The Invisibility of Success and Other Investigations by Daniel Quinn, published in 2014

This is a collection of essays and talks Quinn gave over a period of several years. Here are some highlights, with direct quotations:

  • On civilizations that disappeared, like the Maya and Olmec:
    • “When they became fed up with what they were building, they were free to walk away from it, because they didn’t have the idea that it must continue at any cost and not be abandoned under any circumstance.”
  • On our civilization:
    • “We know in our bones that it must continue at any cost and never be abandoned under any circumstance — even if it kills us and all life on this planet.”
  • On our civilization’s education:
    • “From infancy, our children are voracious, non-stop learners. Our schools put a stop to that by trying to make them learn things they have no use for and no interest in.”
  • On Indigenous peoples’ education:
    • “Children… go on learning voraciously everything their parents know, everything that goes on around them in their community — not when they ‘should’ learn it but when their own needs and interests draw them to it… The children of aboriginal parents infallibly learn it all and as teenagers are ready to take their place as the next generation.”
  • On the idea that humans are the rules and owners of the world:
    • “To negotiate a path from the earth to the moon, we had to relinquish the medieval idea of the earth’s specialness in the universe. To negotiate a path from the year 2000 to the year 3000, we’re going to have to relinquish the medieval idea of human specialness in the world.”
  • On the phrase “protecting the environment”:
    • “Protecting the environment is for bureaucrats and vote-getters. We can safely leave that in their hands to screw up in the usual fashion. But saving the world is different… Saving the world is for upstarts and lovers.”
  • On the problem:
    • “Our problem is a world-devouring vision that seven billion people are turning into a reality.”
  • On how to save the world:
    • “If the world is saved, it will be saved by people with changed minds. And anyone can change a mind.”
  • On the tipping point for changed minds:
    • “That’s why I have hope for the future. There IS a tipping point out there — and the only way to reach it is by changing the minds of the people around us.”

It’s a short book, but it’s packed with different ways of thinking about things. He talks about how our civilization works better for products than people. He talks about repeating failures, mass extinction, human population, and the idea that there are 2 sides to every story. He also has a unique, and persuasive, way of explaining part of the story of Genesis.

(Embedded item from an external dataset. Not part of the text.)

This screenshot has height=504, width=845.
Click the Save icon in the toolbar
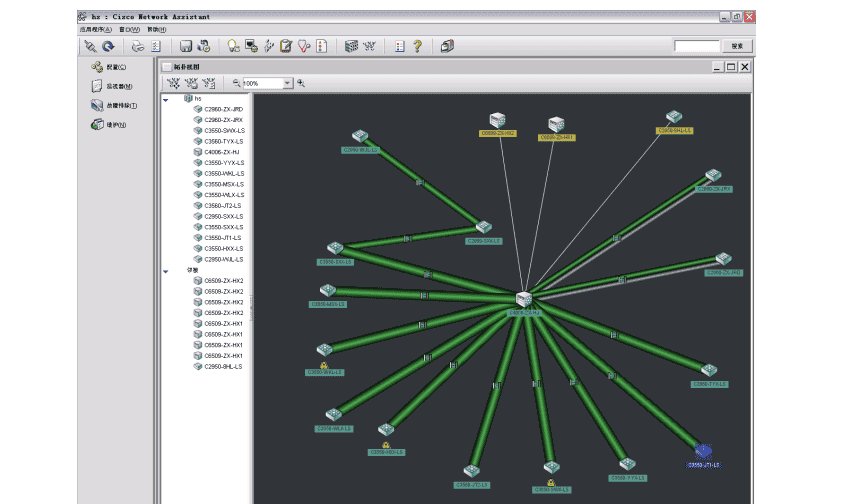[186, 46]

In an afterward, he discusses something he’d recently discovered — that people using something called Permaculture have found a way forward.

I’d read one chapter before, which was previously published as a pamphlet.

Fans of Quinn will enjoy this book, perhaps especially ones who haven’t read his others in a while — it will refresh your memory on some of his ideas. If you’re not a fan of Quinn, my highest recommendation is that you read his Ishmael.

It’s been a while since I read a book by Quinn, but I’m a big fan of his. I’ve read 12 of his books — 6 novels, 1 graphic novel, 1 collection, and 4 nonfiction books.